▸ **Given instruction**
Replace "computer-use agent" with "screen-navigation agent" in every one of the records below, and reproduce their lines with nothing else changed. Omit the pictures from your answer.

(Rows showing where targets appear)

- - - -

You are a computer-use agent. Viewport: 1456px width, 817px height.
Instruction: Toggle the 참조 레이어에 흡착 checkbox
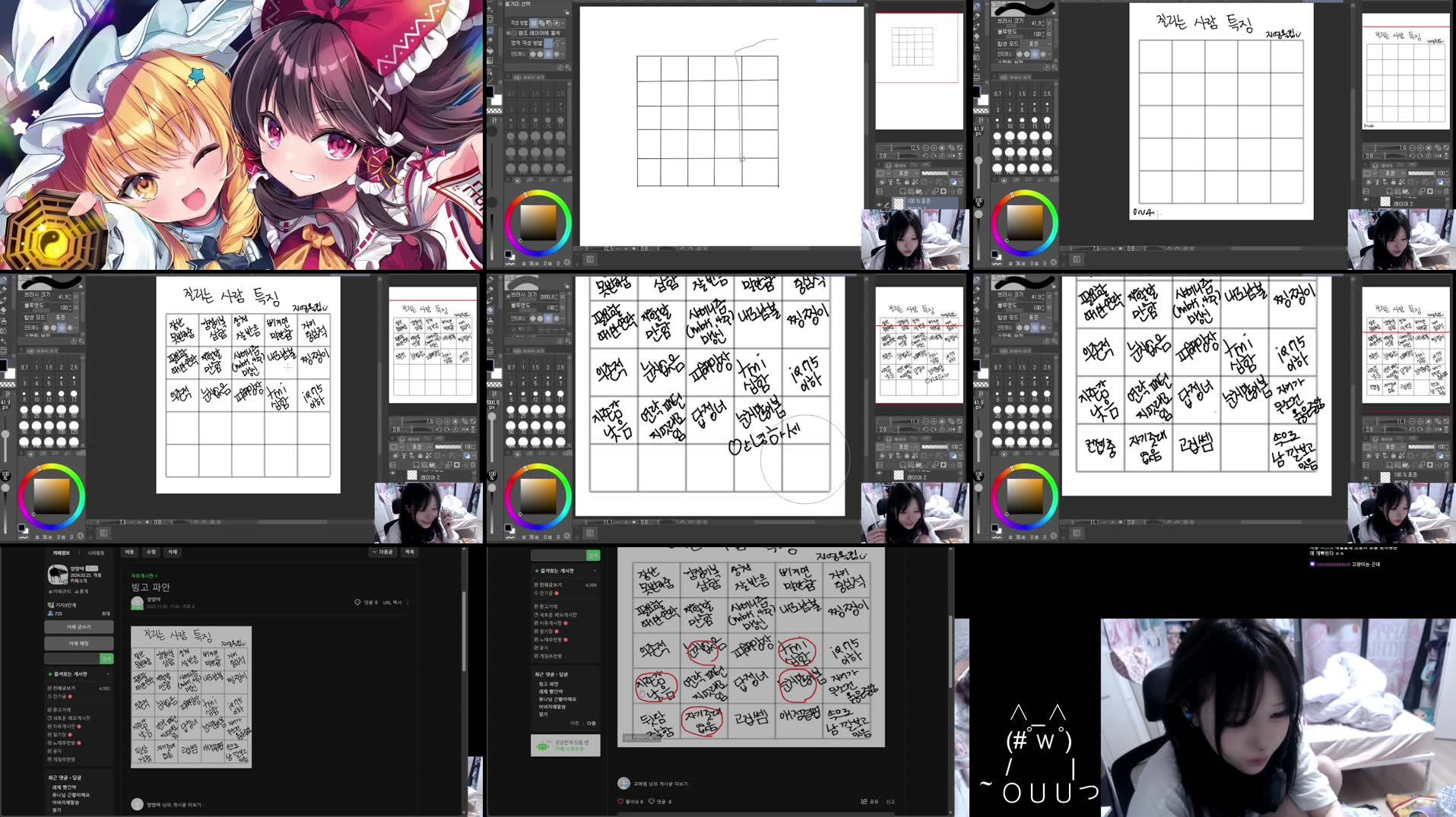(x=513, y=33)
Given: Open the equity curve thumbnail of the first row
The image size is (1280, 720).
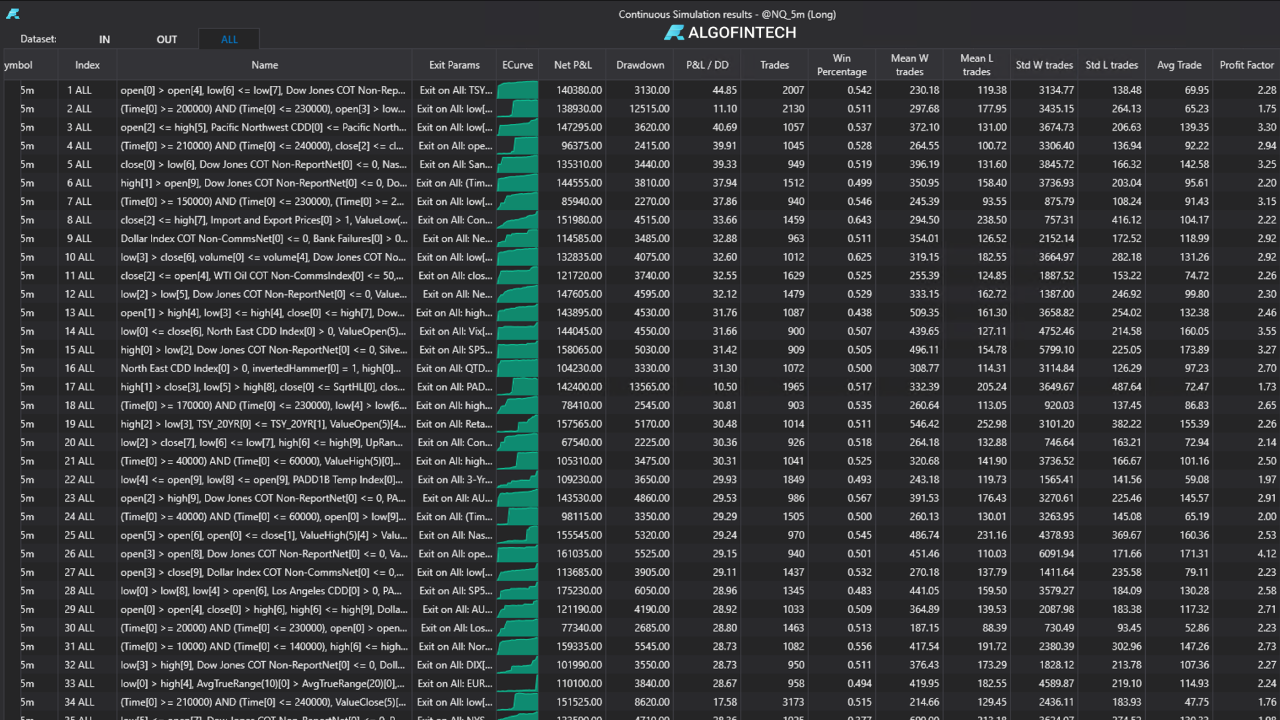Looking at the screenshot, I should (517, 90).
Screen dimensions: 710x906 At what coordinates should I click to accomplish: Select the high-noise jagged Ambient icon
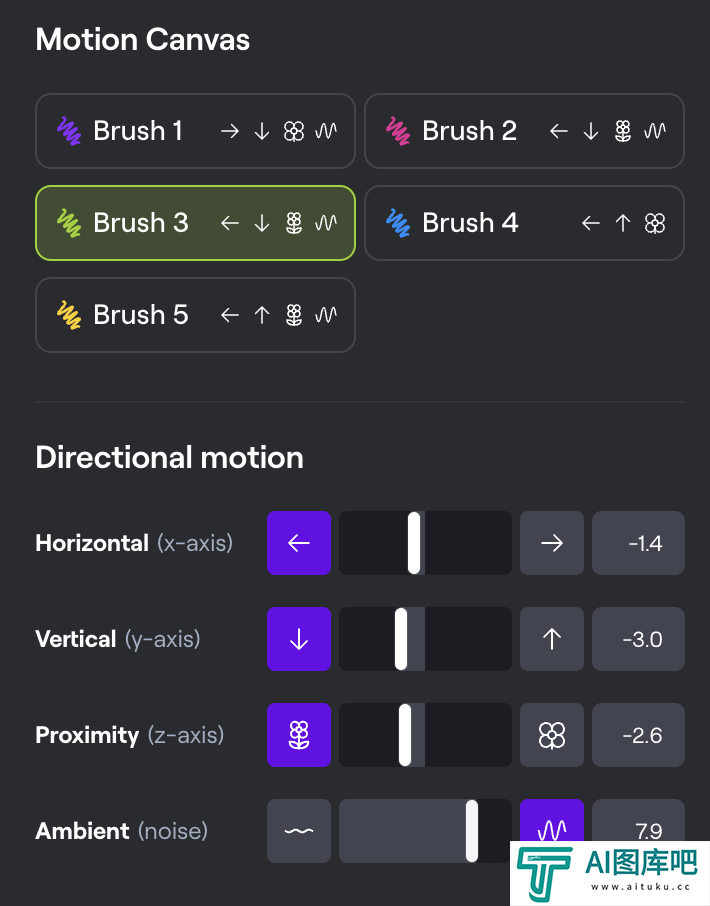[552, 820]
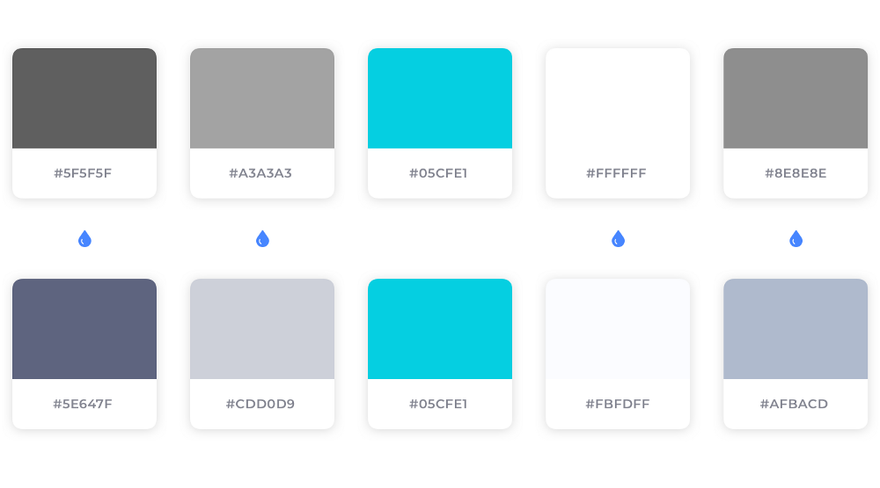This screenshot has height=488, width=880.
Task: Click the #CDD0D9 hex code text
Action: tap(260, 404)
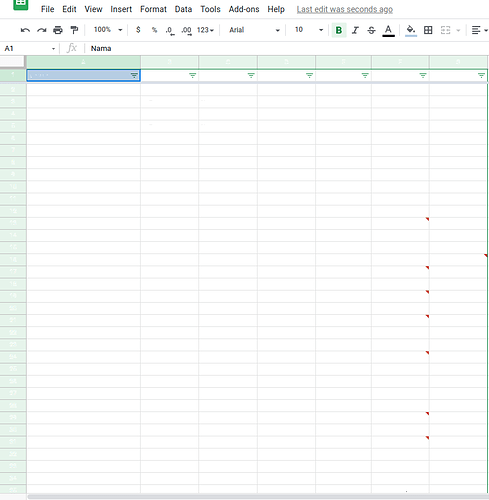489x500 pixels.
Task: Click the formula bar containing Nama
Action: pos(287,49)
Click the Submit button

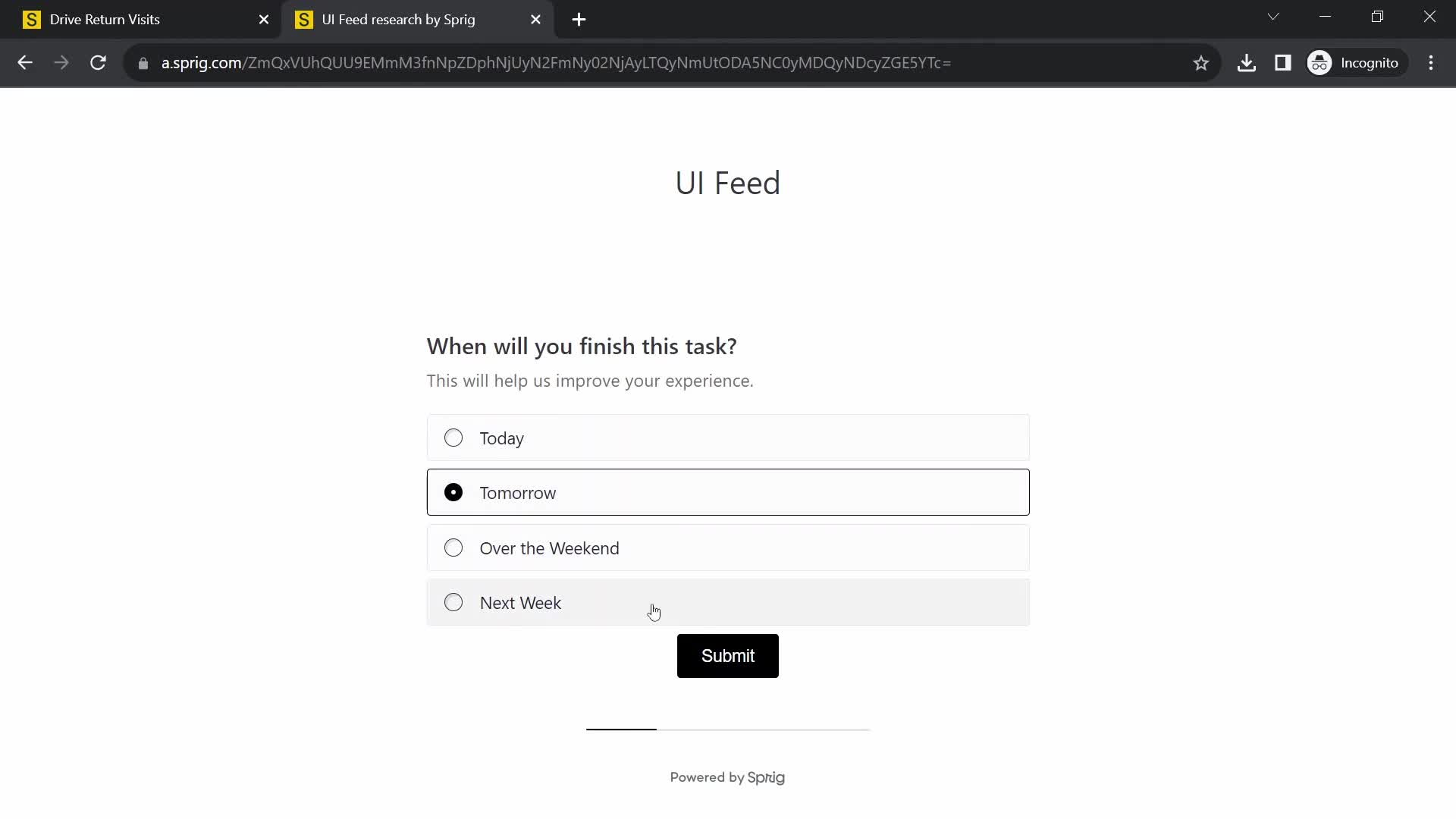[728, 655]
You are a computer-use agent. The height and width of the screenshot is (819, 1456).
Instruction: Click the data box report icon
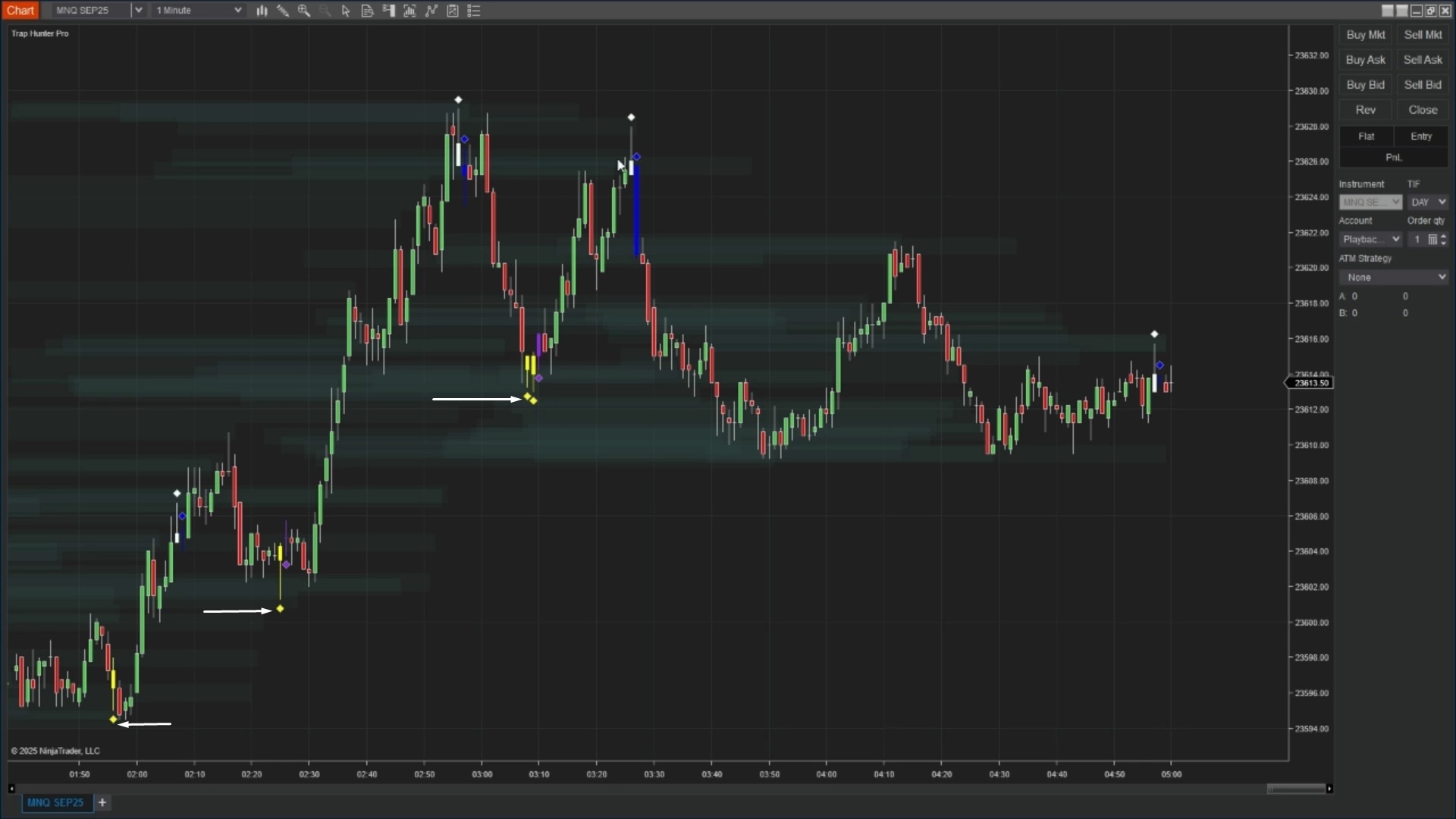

- - - -

▸ **Answer to this exercise**
You are a screen-navigation agent. Viewport: 1456px width, 817px height.
Instruction: Toggle the 참조 레이어에 흡착 checkbox
(x=513, y=33)
Given: Open the equity curve thumbnail of the first row
The image size is (1280, 720).
Looking at the screenshot, I should (517, 90).
Screen dimensions: 710x906 At what coordinates should I click to accomplish: Select the high-noise jagged Ambient icon
[552, 820]
This screenshot has height=488, width=880.
Task: Click the #CDD0D9 hex code text
Action: tap(260, 404)
489x500 pixels.
Task: Click the formula bar containing Nama
Action: pos(287,49)
Click the Submit button

[728, 655]
You are a screen-navigation agent. The height and width of the screenshot is (819, 1456).
Instruction: Click the data box report icon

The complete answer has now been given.